We also conclude the county auditor may not, under section 112.001 of the Local Government Code, regulate the justice of the peace's collection or deposit of restitution the justice received pursuant to section 32.41(e) of the Penal Code. Section 112.001 of the Local Government Code authorizes the county auditor of a county with a population less than 190,000 to adopt rules and regulations "that the auditor considers necessary for the speedy and proper collecting, checking, and accounting" of county funds. [footnote 5] In Attorney General Opinion JM-1263 this office determined that the grant of authority provided by section 112.001 extends "only over funds that 'belong to the county.'" [footnote 6] Attorney General Opinion JM-1263 (1990) at 2. We already have determined that restitution a justice of the peace receives pursuant to section 32.41(e) of the Penal Code does not belong to the county for purposes of section 113.021(a) of the Local Government Code. We likewise conclude that such restitution does not belong to the county for purposes of section 112.001 of the Local Government Code.
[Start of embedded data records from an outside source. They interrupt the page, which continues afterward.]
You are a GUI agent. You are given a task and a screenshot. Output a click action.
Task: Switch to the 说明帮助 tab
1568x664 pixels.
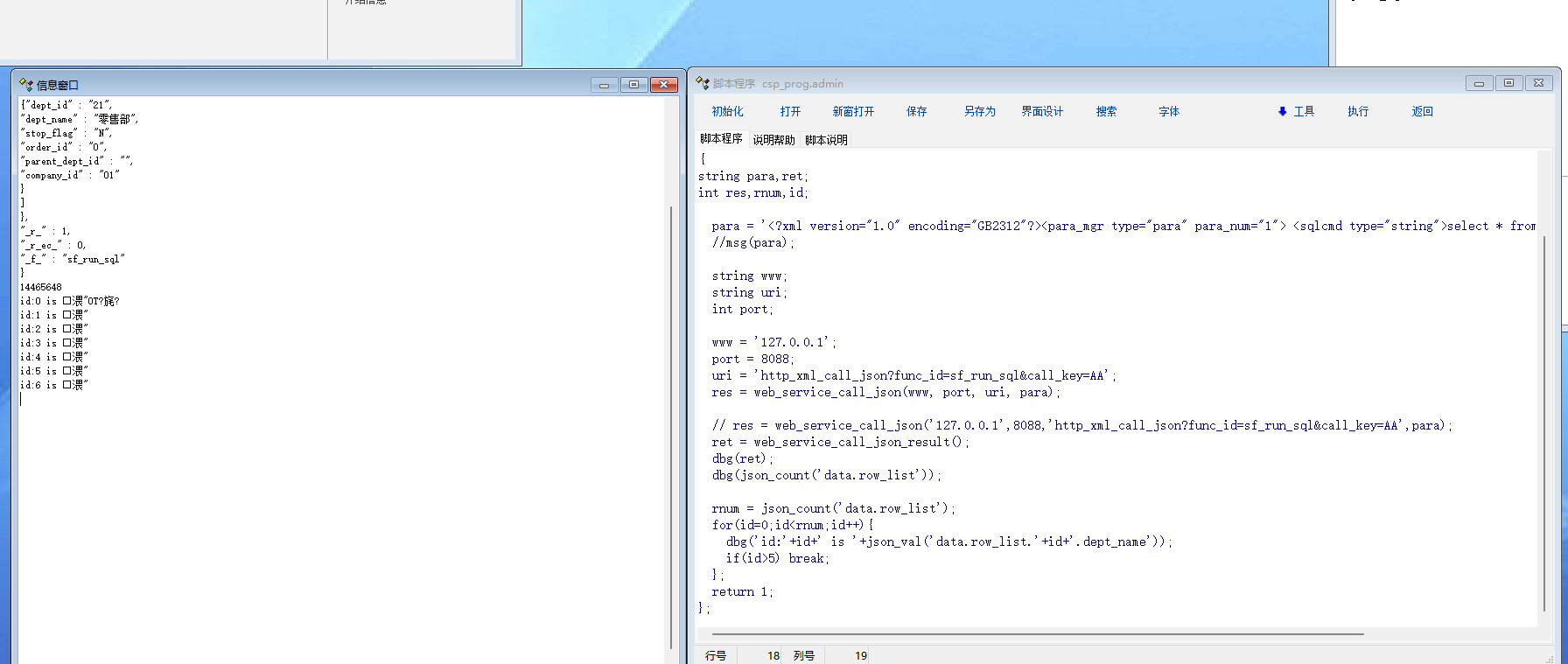(774, 140)
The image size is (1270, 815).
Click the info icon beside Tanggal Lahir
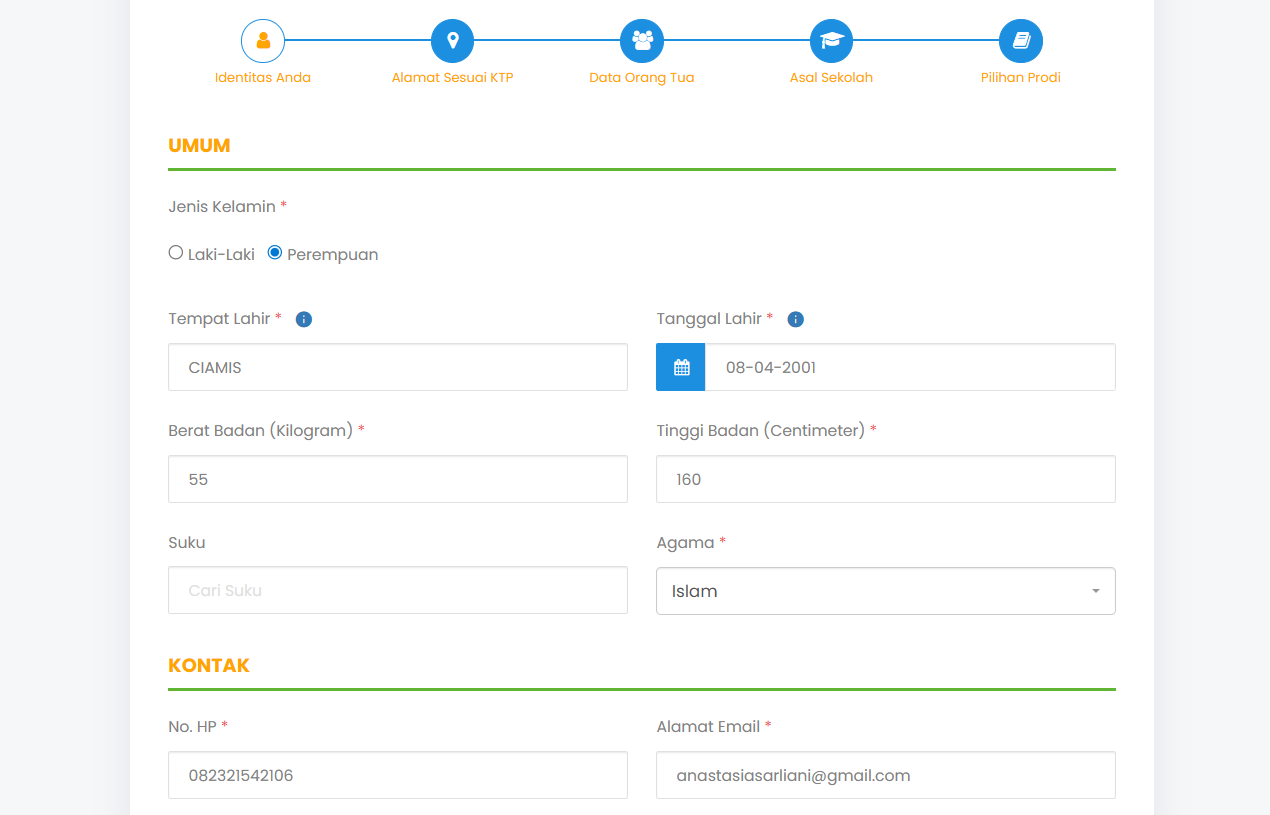tap(796, 319)
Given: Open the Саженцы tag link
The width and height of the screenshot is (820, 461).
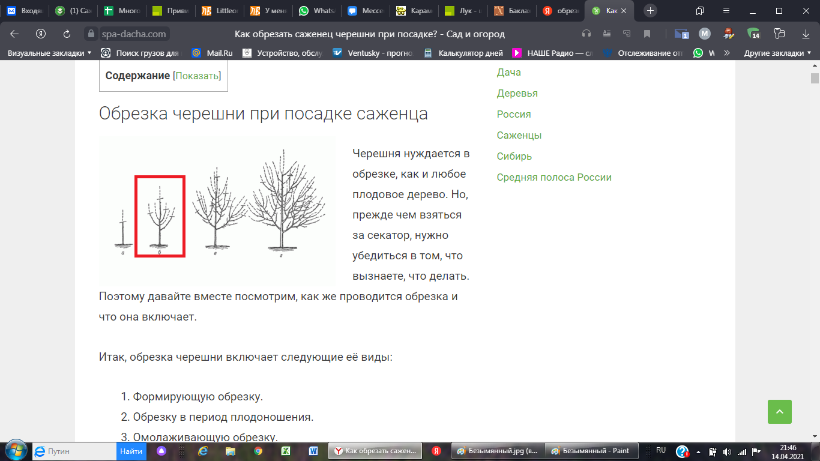Looking at the screenshot, I should tap(519, 135).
In sum, sections 113.021 and 113.022 do not apply to a justice of the peace who receives restitution on behalf of a dishonored check holder pursuant to section 32.41(e) of the Penal Code. We are unaware of any other statute that dictates how a justice of the peace should handle such restitution. [footnote 7] Furthermore, section 112.001 does not authorize the county auditor of a county with a population less than 190,000 to regulate the "collecting, checking, and accounting" of restitution a justice of the peace receives under section 32.41(e) of the Penal Code. We conclude, therefore, that nothing precludes the justice of the peace in a county with fewer than 190,000 residents from depositing restitution received under section 32.41(e) of the Penal Code into a separate account. [footnote 8]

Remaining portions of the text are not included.